Inspiration begins with the contraction of the diaphragm, which results in expansion of the thoracic cavity and the pleural cavity. The pleural cavity normally has a lower pressure compared to ambient air (–3 mmHg normally and typically –6 mmHg during inspiration), so when it expands, the pressure inside the lungs drops.

Pressure and volume are inversely related to each other, so the drop in pressure inside the lung increases the volume of air inside the lung by drawing outside air into the lung. As the volume of air inside the lung increases, the lung pushes back against the expanded pleural cavity as a result of the drop in intrapleural pressure (pressure inside the pleural cavity).

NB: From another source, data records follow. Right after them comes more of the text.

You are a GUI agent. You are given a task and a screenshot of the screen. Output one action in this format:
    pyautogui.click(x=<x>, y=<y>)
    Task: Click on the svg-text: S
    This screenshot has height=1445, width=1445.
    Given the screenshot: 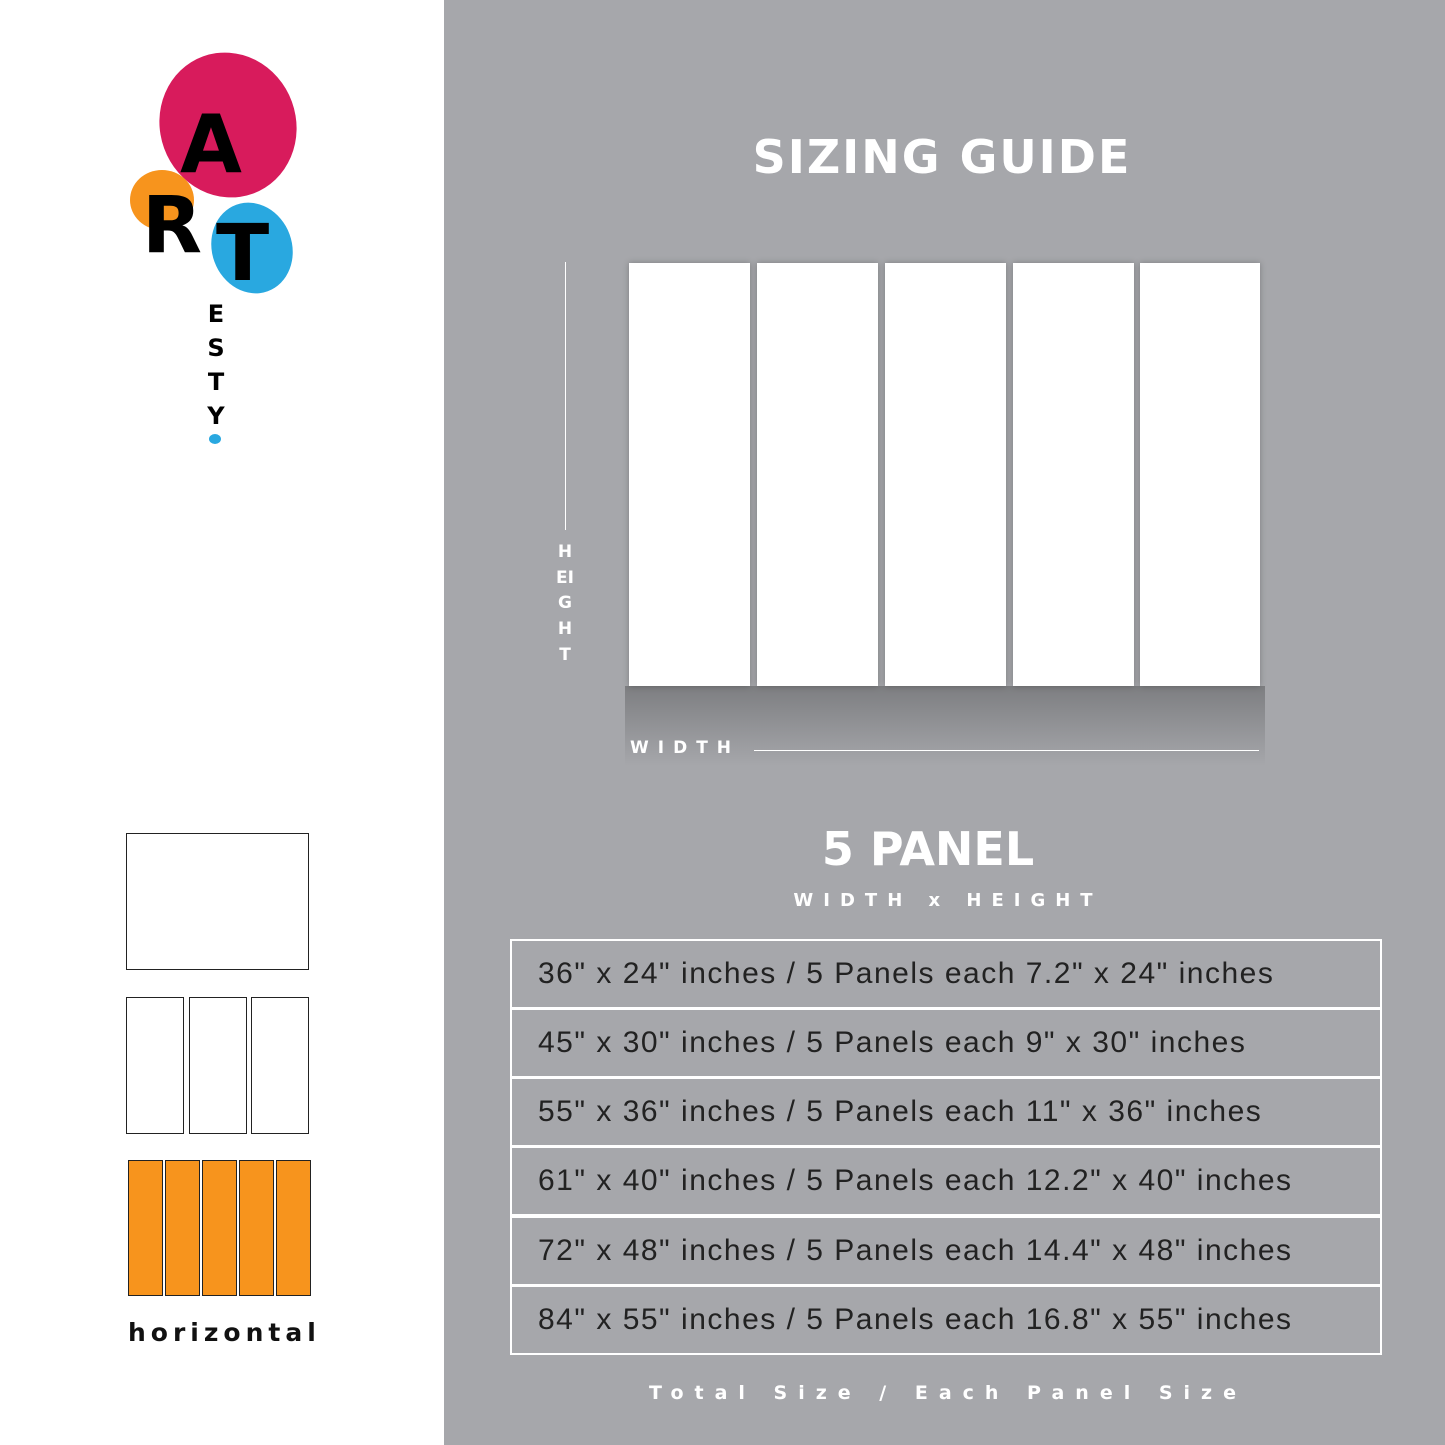 What is the action you would take?
    pyautogui.click(x=216, y=348)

The force of the intrapleural pressure is even enough to hold the lungs open during inpiration despite the natural elastic recoil of the lung. The alveolar sacs also expand as a result of being filled with air during inspiration, which contributes to the expansion inside the lung.

Eventually, the pressure inside the lung becomes less negative as the volume inside the lung increases and, when pressure and volume stabilize, air movement stops, inspiration ends, and expiration (exhalation) will begin. Deeper breaths have higher tidal volumes and require a greater drop in intrapleural pressure compared to shallower breaths.

Respiratory System: Resistance in any part of the respiratory tract can cause problems.

Accessory Muscles of Inspiration

The diaphragm is the primary muscle involved in breathing, however several other muscles play a role in certain circumstances. These muscles are referred to as accessory muscles of inhalation.

External intercostal muscles: Muscles located between the ribs that help the thoracic cavity and pleural cavity expand during quiet and forced inspiration.
Scalene muscles: Muscles in the neck that lift the upper ribs (and thoracic cavity around the upper ribs) to help with breathing. They provide a mechanism for inspiration when the diaphragm is injured and can’t contract normally.
Sternocleidomastoid muscle: Muscles that connect the sternum to the neck and allow for rotation and turning of the head. They can lift the upper ribs like the scalene muscles can.
Trapezius muscle: Muscles in the shoulders that retract the scapula and expand the upper part of the thoracic cavity.

The accessory muscles assist breathing by expanding the thoracic cavity in a similar way to the diaphragm. However, they expand a much smaller part of the thoracic cavity compared to diaphragm. Therefore they should not be used as the primary mechanism of inhalation, because they take in much less air compared to the diaphragm resulting in a much lower tidal volume.

For example, singers need a lot of air to support the powerful voice production needed for singing. A common problem in novice singers is breathing with the accessory muscles of the neck, shoulder, and ribs instead of the diaphragm, which gives them a much smaller air supply than what is needed to sing properly.